Me quité la chaqueta y el sombrero, exclamando:

¡Oh dulcesprendas, por mí mal halladas! ,

porque me acordé de los benefactores de Antequera y de Granada, a quienes las debía.

—No puedo pagártelas, porque no llevo dinero, que si no, lo haría. Ando a salto de mata; los tricornios me siguen la pista y no puedo parar en ninguna parte.

—Pero ¿cómo escogiste oficio tan arriesgado?

—¿Cuál? ¿El de bandido? No lo soy; ni mato, ni robo a nadie; pido de comer, nada más. Me lancé a esta vida por vengarme de un cabo de civiles que me maltrató cierto día que me arrestaron por un juicio de faltas. Después, las cosas se enredaron como cerezas; maté un guardia, herí malamente a otro...

—Y a otro ahora —le interrumpí.

—Me alegro, ¡recontra!... En fin, que ya no hay más remedio para mí que Dios y esta escopeta.

En tanto así hablaba, cambió sus prendas por las mías. Creí

que iba a darme las suyas, pero pronto me convencí de lo contrario.

—Vete ya —me dijo—, porque va pasando mucho tiempo y los tricornios pueden armarme una celada; y vete así, en mangas de camisa y sin sombrero, porque me hace falta lo mío.

Comprendí que era irrevocable la resolución de aquel hombre, y me dispuse a dejarlo.

—En resumen: ¿qué le digo al teniente?

—Que se vaya a la mierda y que yo no me entrego.

Estas mismas palabras repetí al oficial cuando llegué a su vera con mi banderín blanco y con la doble vergüenza de mi despojo y de mi fracaso parlamentario. Oído que hubo el teniente cuanto me pasó con Ramón, empezó a dar órdenes, y los guardias se escamparon para converger valientemente en la cobertiza.

Desde mi observatorio, porque no me creí en el caso de acompañarlos, veía la temeridad de Pedro Ramón, cuyo bulto se mostraba inmóvil en la corraliza, esperando, sin duda, la aproximación de los guardias, para aprovechar bien cada tiro.

Conforme los civiles avanzaban, como veían al bandido lo mismo que yo, le enviaban tal cual tiro, pero sin acertarle nunca, porque el otro seguía siempre en su puesto. Al fin, resueltos y denodados, los cinco, con el teniente a la cabeza, se lanzaron al asalto de la guarida.
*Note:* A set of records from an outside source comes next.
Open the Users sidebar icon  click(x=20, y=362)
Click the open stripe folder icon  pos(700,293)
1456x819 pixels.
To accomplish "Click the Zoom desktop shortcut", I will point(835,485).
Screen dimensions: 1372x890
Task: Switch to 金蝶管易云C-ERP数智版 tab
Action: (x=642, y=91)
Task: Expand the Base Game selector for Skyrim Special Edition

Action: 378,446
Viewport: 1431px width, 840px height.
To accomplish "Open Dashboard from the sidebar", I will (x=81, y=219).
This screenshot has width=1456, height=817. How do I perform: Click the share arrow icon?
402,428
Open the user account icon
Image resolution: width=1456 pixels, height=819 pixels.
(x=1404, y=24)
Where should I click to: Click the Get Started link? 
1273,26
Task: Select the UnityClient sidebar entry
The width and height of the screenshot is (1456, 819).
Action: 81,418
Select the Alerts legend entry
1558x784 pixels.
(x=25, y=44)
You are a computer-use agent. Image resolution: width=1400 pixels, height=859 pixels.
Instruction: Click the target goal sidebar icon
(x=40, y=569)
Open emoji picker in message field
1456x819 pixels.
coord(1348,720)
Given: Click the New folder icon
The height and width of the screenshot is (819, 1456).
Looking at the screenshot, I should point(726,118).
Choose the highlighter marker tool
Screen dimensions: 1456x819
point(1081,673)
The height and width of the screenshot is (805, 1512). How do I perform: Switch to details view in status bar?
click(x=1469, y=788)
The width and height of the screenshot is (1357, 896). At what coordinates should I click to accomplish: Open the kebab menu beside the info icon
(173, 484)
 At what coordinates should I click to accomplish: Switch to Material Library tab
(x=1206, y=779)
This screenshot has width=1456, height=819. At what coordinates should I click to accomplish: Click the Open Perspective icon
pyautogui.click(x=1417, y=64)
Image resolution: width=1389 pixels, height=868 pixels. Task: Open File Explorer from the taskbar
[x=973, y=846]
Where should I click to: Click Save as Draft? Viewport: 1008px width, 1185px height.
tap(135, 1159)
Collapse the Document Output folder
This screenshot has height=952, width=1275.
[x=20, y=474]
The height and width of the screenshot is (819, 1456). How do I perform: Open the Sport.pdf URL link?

Debían habérsele acabado las municiones al bandido, porque no disparaba y seguía viéndose quieto. ¿Habría cambiado de resolución y pensaba entregarse?

Curioso de ver el desenlace, y sin miedo a las balas, porque nadie tiraba, fui acercándome al lugar de la escena, y entonces me percaté de todo. El supuesto Pedro Ramón era un estafermo, un palo vestido con la chaqueta y el sombrero del bandido, quien, para esto, se puso mis prendas. Engañados con esta estratagema los civiles, se habían ido acercando a la corraliza, en tanto que Ramón ganaba a rastras la vecina sierra, luciendo la chaqueta del herbolario antequerano y el chambergo del aficionado granadino.

Y menos mal si hubiera podido canjear estas prendas por las del bandido; pero ni aun esto, porque estaban acribilladas a balazos por los primeros disparos de los guardias cuando fueron avanzando.

—No te apures —me dijo el teniente, viéndome condolido—; vente con nosotros a Huércal, y te vestiré.

El caballero oficial cumplió su palabra. En cuanto llegamos a Huércal–Overa, diome chaqueta y sombrero nuevos, y satisfecho de mi proceder, me dejó pasar la noche en el cuartelillo, y recabó del alcalde una pesetilla para ayuda de tránsito.